## Collected data
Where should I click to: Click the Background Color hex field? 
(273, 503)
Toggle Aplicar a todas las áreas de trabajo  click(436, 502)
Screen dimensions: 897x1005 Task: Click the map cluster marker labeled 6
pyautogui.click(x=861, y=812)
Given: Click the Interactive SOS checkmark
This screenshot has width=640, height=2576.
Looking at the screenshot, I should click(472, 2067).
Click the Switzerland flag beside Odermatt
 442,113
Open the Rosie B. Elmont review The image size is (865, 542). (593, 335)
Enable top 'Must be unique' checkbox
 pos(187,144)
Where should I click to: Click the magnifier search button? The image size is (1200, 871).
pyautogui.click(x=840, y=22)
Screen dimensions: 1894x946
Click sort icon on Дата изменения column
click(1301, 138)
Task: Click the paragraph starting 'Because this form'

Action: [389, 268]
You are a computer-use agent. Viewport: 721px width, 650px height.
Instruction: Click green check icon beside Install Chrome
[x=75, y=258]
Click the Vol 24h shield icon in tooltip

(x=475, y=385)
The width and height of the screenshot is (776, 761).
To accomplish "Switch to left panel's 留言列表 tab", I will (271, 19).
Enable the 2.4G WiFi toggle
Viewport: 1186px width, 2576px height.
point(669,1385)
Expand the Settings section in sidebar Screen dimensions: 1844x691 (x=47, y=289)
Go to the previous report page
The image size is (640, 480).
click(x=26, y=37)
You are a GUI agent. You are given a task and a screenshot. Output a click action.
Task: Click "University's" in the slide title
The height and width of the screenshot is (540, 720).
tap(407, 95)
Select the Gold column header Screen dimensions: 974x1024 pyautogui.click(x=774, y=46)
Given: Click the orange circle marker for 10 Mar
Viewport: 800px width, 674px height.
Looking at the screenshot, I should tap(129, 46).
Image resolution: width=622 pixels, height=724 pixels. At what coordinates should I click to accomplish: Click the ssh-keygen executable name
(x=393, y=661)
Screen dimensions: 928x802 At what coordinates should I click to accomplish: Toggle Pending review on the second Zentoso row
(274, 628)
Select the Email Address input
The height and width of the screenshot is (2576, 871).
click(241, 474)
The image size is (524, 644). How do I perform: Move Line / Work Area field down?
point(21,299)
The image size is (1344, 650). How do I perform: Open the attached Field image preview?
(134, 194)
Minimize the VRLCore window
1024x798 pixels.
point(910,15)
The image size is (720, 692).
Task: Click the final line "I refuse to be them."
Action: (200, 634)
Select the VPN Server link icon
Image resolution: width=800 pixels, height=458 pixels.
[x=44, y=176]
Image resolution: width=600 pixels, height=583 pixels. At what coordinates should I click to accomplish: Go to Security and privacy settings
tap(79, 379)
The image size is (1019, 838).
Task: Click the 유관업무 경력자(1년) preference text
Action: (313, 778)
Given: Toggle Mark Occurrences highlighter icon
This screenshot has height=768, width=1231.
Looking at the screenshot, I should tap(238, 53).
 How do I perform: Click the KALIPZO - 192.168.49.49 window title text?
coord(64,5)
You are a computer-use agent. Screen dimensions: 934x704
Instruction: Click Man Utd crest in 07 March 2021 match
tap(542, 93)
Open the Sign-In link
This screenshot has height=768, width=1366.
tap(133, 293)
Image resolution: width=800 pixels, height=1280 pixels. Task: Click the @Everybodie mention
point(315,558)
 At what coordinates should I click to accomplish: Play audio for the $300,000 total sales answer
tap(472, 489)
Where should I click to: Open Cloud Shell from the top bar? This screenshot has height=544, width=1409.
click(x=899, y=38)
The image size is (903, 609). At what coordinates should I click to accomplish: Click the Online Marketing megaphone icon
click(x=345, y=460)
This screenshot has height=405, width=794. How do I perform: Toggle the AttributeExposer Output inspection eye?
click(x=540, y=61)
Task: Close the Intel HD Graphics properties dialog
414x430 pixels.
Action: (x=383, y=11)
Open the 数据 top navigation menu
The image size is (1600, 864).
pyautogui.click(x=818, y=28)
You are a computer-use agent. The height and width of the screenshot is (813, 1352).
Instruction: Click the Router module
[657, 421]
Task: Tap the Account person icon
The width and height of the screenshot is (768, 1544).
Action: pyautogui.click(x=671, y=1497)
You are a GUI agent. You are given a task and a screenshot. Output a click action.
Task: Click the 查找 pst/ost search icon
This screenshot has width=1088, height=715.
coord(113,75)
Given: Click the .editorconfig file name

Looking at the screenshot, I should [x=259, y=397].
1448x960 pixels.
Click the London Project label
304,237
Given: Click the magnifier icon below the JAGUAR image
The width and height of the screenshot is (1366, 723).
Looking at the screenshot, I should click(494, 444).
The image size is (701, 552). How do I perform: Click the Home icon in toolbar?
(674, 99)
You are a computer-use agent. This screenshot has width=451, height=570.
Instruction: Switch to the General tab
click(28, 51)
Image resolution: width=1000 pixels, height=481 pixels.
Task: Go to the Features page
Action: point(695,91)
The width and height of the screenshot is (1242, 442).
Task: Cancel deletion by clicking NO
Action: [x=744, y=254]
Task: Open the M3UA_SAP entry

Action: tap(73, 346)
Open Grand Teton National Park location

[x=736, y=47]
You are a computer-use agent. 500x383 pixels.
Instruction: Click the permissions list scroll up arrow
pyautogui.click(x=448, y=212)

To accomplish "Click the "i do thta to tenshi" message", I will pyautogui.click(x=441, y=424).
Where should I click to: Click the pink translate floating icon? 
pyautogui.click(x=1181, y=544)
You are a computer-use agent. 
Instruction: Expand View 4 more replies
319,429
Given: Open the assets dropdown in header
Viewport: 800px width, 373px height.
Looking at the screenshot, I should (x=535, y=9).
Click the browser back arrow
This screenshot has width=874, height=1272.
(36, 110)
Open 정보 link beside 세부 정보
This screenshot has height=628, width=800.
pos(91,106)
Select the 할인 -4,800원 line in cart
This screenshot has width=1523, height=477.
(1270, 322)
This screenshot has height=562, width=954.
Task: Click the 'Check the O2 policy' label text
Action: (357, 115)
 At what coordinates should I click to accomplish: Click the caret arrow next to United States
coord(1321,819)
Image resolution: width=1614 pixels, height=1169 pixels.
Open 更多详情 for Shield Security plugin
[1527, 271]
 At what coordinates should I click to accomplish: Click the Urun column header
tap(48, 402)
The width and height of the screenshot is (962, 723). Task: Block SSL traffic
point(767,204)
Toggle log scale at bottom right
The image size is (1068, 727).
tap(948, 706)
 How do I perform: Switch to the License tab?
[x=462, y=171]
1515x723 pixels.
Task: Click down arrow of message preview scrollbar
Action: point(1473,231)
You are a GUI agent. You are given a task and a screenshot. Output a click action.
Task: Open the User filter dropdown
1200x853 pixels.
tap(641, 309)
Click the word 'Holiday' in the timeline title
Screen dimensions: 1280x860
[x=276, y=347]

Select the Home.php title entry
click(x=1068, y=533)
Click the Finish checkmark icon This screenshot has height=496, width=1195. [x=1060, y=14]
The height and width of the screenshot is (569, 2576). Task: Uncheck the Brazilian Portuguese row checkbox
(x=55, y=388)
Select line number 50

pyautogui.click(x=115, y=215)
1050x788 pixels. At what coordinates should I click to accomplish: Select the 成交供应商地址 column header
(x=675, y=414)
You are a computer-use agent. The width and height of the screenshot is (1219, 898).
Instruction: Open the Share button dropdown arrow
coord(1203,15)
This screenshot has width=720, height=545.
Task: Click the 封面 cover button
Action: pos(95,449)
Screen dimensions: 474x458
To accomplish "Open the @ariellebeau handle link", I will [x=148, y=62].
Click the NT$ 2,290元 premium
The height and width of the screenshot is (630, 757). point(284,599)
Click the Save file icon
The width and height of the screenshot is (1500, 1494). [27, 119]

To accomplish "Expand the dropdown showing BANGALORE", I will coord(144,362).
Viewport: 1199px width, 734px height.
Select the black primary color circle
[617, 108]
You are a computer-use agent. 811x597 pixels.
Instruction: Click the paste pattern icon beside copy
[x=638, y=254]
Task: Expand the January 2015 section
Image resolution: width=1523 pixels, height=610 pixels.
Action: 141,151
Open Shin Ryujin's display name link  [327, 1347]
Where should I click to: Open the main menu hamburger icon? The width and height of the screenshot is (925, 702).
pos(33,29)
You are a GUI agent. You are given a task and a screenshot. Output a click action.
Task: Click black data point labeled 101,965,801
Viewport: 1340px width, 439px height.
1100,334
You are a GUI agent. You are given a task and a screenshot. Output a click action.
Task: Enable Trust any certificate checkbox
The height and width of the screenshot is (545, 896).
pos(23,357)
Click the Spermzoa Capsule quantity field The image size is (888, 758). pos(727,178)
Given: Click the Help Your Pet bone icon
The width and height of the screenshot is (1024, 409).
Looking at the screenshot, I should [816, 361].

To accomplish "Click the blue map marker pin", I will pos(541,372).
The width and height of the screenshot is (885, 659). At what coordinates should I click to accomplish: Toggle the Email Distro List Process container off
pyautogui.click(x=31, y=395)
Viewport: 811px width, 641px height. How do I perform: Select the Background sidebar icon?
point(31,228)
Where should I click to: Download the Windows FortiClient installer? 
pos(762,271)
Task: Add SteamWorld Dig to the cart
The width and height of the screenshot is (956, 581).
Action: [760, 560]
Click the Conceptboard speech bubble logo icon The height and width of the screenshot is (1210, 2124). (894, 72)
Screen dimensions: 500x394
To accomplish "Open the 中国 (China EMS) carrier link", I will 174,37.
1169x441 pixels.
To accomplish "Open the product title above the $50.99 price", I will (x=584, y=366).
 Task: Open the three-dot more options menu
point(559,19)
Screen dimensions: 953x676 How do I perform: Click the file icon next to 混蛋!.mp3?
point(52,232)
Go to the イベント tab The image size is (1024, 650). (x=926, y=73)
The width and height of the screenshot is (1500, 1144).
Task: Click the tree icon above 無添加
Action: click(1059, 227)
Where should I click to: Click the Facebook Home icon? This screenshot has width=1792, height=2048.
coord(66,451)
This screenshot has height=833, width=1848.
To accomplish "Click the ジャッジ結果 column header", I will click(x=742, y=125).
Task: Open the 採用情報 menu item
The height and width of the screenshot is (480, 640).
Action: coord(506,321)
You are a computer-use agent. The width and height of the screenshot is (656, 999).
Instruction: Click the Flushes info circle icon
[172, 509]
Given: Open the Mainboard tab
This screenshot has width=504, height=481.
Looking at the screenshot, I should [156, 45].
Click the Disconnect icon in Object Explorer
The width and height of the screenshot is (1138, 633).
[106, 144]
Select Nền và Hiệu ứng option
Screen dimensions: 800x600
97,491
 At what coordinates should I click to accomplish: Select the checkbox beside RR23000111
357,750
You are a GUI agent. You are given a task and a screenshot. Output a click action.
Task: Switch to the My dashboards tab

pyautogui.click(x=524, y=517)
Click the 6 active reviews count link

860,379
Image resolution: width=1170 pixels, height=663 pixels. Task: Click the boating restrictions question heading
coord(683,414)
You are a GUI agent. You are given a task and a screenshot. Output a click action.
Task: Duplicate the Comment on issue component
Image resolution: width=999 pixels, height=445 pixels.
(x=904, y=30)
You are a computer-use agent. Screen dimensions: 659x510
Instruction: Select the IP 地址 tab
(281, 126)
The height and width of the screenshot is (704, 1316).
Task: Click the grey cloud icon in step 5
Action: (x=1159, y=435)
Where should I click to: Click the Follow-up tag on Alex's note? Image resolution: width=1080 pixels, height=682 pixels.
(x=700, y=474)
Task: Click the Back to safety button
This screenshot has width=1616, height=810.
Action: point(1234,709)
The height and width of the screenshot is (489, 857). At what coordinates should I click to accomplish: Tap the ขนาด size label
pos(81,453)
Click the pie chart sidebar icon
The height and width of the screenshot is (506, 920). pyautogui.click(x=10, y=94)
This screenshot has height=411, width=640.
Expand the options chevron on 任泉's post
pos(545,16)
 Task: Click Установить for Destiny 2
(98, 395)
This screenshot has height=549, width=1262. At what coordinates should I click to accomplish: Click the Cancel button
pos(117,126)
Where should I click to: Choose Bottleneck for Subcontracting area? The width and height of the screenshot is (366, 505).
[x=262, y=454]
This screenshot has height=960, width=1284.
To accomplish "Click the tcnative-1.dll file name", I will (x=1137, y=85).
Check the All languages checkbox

## Activity
Of the lines above, retype only those from the line containing "The height and width of the screenshot is (480, 640)." through the line containing "Given: Open the Mainboard tab", including both, exactly.

## The completed task
The height and width of the screenshot is (480, 640).
Action: coord(506,321)
You are a computer-use agent. The width and height of the screenshot is (656, 999).
Instruction: Click the Flushes info circle icon
[172, 509]
Given: Open the Mainboard tab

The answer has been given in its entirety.